Doing it while simultaneously sowing doubt in European capitals about America’s long-term partnership is not. The board does not reward a strategy that thickens shape in one area by weakening it somewhere else, especially when your primary competitor is playing across all quadrants at once.
Strength, Quietly Held
The NSS makes much of “America First,” sovereignty, and the end of the United States “propping up the entire world order like Atlas.” It is unapologetic about restoring American industrial capacity, energy production, and border control. Those are legitimate concerns for any great power and, if approached wisely, can enhance resilience.
But wéiqí rewards strength that is quietly held. The most effective moves are those that expand your options while constraining the opponent’s, without forcing them into an immediate corner. A strategy that is broadcast in harsh, ideological terms may solidify support at home, yet it also alerts competitors to your intentions and gives them more time to prepare counter-moves.
China’s wéiqí-inspired approach has often been to build influence through ports, cables, 5G networks, financing, and standards—stones that seem modest at first but over time create a web of dependency. When America replies with a strategy that loudly questions the legitimacy of some of its closest allies, downplays one of its chief military adversaries, and emphasizes transactional leverage in its own hemisphere, it risks playing a louder game on a quieter board.
How to Play a Stronger Game
If we took wéiqí seriously as a guide for strategic competition, a few adjustments to the NSS logic suggest themselves:
- Strengthen, don’t fray, your existing walls.

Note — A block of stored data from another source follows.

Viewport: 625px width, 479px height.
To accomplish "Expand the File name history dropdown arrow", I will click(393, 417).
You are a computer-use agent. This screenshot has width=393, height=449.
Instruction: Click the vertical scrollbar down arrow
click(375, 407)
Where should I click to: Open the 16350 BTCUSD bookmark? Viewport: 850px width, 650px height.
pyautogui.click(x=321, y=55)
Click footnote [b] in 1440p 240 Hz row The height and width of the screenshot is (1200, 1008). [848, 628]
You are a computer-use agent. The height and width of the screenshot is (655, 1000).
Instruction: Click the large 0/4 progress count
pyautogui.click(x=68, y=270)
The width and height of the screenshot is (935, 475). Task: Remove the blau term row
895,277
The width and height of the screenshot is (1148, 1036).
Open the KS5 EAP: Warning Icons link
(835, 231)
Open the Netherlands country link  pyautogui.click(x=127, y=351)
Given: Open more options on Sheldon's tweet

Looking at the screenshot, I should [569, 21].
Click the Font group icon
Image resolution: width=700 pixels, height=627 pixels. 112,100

Press Europe hard on defense spending and industrial renewal, but do so as a partner seeking shared strength, not as an outside agitator cultivating internal resistance.
- Make hemisphere strategy the base, not the ceiling. Reasserting presence in the Western Hemisphere is sound—if it is a foundation for global reach, not an excuse to accept encirclement elsewhere.
- Treat the Global South as contested territory, not just a resource pool. Infrastructure, digital standards, and capital access in Africa, Southeast Asia, and Latin America are where many of the decisive points of this century’s game will be scored.
- Invest in alliance architecture, not just alliance rhetoric. Formal and informal “clubs” around semiconductors, AI safety, digital norms, and supply-chain resilience are the modern equivalent of connected stones that cannot be cut apart.
In wéiqí, it is possible to recover from a weak opening or a misjudged fight. But it is hard to recover from a failure to see the whole board.
America’s new National Security Strategy makes clear that we understand we are in a long-term contest, especially with China. It begins to re-anchor our economic and industrial base. It seeks to reduce overextension and force more burden-sharing. Those are all necessary.
The next step is to ensure that, as we adapt, we are not just grabbing nearby territory, but shaping a board on which our alliances are strong, our influence is connected, and our competitors find themselves quietly, steadily surrounded.
That is how you win at wéiqí. And in a world of strategic competition, it is how you win without firing a shot.
In line with my belief that responsibly embracing AI is essential to both personal and national success, this piece was developed with the support of AI tools, though all arguments and conclusions are my own.